With the passage of the Memorial Day holiday, school children in Queens are eagerly anticipating the end of the school year. Along with the sunshine and warmer temperatures that accompany the summer months, are the many dangers posed by other activities commonly enjoyed between May and September.

Biking, playing at the playground and swimming are all activities that children readily enjoy during the summer months. While these types of activities are frequently associated with having fun, they also put a child at an increased risk of suffering a concussion or other serious head injury.

Parents would be wise to ensure that a child wears a helmet every time he or she rides a bicycle. Even a seemingly minor fall from a bicycle can result in a child hitting his or her head and suffering a concussion. Bike helmets have been credited with saving the lives of many adults and children who are involved in bicycle and motor vehicle accidents. In fact, according to the ThinkFirst Foundation, bicycle helmets have been proven effective “in reducing the risk for brain injury” by 87 percent.

While at the playground this summer, parents would be wise to ensure that they monitor a child’s activities and inspect equipment to ensure it’s safe and well-maintained. Old, defective and ill-maintained playground equipment poses many risks to children who may suffer falls from heights and hit their heads. In fact, annually, roughly 200,000 U.S. children are rushed to emergency rooms after suffering playground injuries—the vast majority of which result from falls.

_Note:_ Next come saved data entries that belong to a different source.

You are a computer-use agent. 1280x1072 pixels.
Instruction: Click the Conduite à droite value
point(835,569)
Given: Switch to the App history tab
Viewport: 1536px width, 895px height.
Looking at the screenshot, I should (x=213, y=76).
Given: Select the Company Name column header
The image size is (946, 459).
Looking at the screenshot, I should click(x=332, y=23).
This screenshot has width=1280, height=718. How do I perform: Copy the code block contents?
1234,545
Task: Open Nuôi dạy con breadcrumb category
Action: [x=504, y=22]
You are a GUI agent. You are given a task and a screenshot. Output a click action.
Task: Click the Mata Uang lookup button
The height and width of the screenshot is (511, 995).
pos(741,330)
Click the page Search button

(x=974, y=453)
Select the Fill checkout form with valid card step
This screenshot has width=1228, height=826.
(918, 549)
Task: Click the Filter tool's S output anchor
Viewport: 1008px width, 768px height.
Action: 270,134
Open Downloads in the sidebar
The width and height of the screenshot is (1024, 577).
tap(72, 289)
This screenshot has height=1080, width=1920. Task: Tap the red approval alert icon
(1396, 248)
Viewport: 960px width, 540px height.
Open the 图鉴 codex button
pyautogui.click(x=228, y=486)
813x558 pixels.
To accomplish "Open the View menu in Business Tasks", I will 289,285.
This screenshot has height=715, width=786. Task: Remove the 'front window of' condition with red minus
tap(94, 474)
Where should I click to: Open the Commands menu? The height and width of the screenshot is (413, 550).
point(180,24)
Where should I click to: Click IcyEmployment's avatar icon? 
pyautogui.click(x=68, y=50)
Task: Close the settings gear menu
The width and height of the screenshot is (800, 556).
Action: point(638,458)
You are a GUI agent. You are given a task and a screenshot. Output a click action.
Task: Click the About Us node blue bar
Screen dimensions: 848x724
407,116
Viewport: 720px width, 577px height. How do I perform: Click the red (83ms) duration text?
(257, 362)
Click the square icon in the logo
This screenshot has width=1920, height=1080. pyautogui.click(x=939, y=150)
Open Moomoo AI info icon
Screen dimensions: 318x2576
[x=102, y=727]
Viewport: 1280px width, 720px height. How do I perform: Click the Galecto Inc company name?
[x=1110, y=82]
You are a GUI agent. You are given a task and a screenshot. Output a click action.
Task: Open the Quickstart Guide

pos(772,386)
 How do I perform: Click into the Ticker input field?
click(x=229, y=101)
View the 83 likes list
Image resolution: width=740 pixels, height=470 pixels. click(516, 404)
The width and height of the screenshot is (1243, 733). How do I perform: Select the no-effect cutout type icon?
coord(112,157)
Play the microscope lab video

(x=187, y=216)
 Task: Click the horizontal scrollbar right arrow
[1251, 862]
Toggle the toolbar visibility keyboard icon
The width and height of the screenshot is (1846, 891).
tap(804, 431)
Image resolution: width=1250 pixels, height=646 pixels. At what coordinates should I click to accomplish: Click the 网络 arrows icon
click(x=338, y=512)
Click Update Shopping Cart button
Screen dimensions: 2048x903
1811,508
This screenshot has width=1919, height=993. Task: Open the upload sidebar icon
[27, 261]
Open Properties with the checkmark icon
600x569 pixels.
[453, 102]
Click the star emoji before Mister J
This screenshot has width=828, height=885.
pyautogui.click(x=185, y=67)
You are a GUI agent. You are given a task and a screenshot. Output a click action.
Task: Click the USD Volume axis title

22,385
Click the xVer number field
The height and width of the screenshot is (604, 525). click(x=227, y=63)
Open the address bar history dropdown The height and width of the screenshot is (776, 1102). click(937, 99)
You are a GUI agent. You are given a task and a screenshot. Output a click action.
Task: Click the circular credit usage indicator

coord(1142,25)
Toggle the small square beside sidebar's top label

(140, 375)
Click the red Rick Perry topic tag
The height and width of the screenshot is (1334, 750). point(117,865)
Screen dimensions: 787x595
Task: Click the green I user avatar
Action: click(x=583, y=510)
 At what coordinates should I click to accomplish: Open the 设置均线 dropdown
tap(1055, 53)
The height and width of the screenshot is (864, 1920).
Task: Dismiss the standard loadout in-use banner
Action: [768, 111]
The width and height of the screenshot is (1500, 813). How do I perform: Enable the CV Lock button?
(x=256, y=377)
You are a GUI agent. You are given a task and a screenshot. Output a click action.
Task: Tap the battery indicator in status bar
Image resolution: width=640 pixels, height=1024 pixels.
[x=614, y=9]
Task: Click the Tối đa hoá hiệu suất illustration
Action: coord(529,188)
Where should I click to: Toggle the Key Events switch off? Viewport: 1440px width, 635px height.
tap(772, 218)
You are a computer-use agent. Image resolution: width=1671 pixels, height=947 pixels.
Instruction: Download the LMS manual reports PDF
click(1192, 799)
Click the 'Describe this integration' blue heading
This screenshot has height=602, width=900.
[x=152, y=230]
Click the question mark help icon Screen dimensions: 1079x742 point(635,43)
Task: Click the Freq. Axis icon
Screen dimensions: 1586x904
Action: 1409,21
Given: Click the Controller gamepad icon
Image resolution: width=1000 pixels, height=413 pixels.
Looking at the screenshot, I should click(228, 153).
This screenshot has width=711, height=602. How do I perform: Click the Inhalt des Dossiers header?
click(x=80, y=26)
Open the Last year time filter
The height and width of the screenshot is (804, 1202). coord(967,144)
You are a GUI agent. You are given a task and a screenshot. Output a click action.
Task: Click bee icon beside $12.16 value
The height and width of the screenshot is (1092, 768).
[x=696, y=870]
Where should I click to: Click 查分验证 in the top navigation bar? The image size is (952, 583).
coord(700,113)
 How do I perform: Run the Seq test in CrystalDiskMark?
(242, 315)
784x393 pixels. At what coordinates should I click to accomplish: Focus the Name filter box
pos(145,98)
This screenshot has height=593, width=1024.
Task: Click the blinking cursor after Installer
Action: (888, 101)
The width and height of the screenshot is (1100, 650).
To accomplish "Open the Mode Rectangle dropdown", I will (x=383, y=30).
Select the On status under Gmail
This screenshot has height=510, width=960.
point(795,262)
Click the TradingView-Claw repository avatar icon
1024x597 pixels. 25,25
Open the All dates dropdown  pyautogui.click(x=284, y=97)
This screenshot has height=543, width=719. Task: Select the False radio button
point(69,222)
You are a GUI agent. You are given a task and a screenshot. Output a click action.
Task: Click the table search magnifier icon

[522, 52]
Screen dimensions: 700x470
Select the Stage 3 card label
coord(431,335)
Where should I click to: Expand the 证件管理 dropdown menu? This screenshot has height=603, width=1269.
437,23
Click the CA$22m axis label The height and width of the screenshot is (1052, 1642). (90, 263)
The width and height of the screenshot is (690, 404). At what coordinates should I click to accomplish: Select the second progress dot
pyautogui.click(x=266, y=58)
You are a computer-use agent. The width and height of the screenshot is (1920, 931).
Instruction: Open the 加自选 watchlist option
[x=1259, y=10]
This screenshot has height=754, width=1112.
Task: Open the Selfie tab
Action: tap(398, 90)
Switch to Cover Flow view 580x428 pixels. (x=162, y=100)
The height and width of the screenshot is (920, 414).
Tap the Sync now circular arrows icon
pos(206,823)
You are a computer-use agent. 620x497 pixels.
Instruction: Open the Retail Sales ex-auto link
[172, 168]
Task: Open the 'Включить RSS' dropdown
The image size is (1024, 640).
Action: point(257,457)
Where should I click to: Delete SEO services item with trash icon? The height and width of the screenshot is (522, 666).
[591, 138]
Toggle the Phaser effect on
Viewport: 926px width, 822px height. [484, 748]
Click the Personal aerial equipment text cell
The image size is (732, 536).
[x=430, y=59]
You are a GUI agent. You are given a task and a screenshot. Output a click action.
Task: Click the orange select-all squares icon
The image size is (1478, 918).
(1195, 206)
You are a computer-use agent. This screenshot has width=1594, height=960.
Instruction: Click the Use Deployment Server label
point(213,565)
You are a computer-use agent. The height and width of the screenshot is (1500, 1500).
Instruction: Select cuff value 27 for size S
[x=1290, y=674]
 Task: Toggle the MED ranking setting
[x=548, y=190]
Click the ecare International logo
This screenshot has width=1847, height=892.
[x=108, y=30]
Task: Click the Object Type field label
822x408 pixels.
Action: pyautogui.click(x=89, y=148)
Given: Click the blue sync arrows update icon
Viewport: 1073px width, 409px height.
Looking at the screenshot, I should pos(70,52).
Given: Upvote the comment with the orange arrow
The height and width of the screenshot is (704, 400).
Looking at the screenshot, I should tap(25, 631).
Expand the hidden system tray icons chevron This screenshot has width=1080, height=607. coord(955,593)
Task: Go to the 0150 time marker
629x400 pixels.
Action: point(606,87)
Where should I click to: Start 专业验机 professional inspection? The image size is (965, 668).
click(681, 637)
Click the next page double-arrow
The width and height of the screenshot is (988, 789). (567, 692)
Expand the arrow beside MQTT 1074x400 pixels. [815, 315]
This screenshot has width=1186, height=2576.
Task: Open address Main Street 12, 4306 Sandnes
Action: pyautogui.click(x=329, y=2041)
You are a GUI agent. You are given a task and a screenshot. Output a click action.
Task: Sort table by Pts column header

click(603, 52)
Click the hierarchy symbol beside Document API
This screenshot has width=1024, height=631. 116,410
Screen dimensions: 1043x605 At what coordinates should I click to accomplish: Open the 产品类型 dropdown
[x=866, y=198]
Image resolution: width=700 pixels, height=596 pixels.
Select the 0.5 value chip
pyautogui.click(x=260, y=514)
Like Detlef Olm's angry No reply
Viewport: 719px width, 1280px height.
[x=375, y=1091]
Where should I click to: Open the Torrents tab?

For parents, safety must also remain a chief concern while swimming at public pools. From a child who slips and falls on a slippery pool deck to a child whose hair becomes entangled in a pool drain, pool-related accidents that result in brain injuries can be serious and debilitating.

For a child, the effects of a brain injury are often significant and life-altering. This summer, parents are reminded to take extra steps to protect a child from suffering a head injury. In cases where a child’s brain injury results from another individual’s or business’ negligence, legal action may be warranted.